Si vous lisez l’historique de cette chaîne de courriel vous pouvez lire que mon premier envoi date du 20 décembre 2016 adressé au chef RH avec en copie le directeur [des travaux publics] et une chef de division voirie. Pas de son pas d’image jusqu’au moment d’une relance plus de trois mois plus tard avec [le contrôleur général] en copie. [La cheffe de division des ressources humaines, le directeur des travaux publics et la cheffe de division de la voirie] sont pourtant tous des gestionnaires d’expérience !
Ma question est la suivante:
D’attendre plus de trois mois et de réagir seulement lorsqu’on voit le nom [du contrôleur général] dans l’envoi, est-ce un problème d’éthique eu de déontologie ? et qu’elle pourrait être les conséquences pour ce mutisme pendant ces trois mois angoissant là que j’ai dû a vivre.
(Transcription textuelle)
[56] Le 8 mai 2017, la cheffe DRH donne le mandat au Bureau du contrôleur général de valider les allégations voulant que des heures supplémentaires aient été payées à Renaud alors qu’il agissait à titre de chef de division par intérim en 2011.

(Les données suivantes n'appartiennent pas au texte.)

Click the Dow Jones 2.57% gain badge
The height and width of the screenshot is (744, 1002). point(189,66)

[57] À la réception du mandat, le contrôleur général, son chef de division et une enquêtrice discutent de la première enquête tenue en 2013, ils se questionnent sur l’opportunité d’en tenir une autre et concluent par l’affirmative.

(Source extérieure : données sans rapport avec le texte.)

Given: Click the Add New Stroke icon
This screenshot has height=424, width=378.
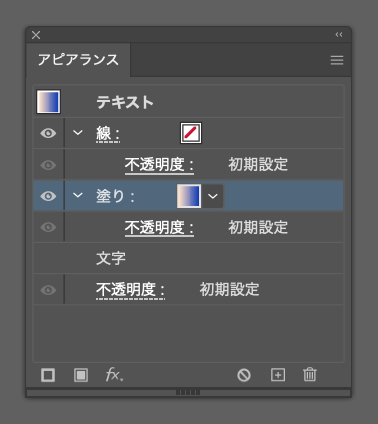Looking at the screenshot, I should click(48, 375).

[58] Les mêmes documents qui accompagnent la plainte de 2013 sont joints au mandat de l’arrondissement, portant principalement sur le mois de février 2011. Mais outre les documents colligés lors de la première enquête, l’enquêtrice prend connaissance des deux documents suivants : une décision rendue par la Commission des relations du travail et des données provenant du système de gestion du temps de Kronos.
[59] La décision de la Commission des relations du travail[3] est rendue le 1er février 2013 et concerne la destitution d’un contremaître. Dans cette cause, Renaud témoigne qu’il a été chef de division par intérim d’août 2010 à avril 2011. Une conseillère en ressources humaines de l’arrondissement assiste à l’ensemble des audiences.
[60] Outre Renaud et Mercier, l’enquêtrice rencontre : deux contremaîtres, R et un collègue identifié à la clique de ce dernier, qui ont travaillé au déneigement lors des jours identifiés dans la première enquête; le chef de division qui était en retour progressif; la conseillère en ressources humaines qui était affectée à l’arrondissement au moment des faits litigieux; la cheffe DRH; l’agent technique qui a travaillé sur les parcours de balai mécanique avec Renaud et l’actuel directeur des travaux publics.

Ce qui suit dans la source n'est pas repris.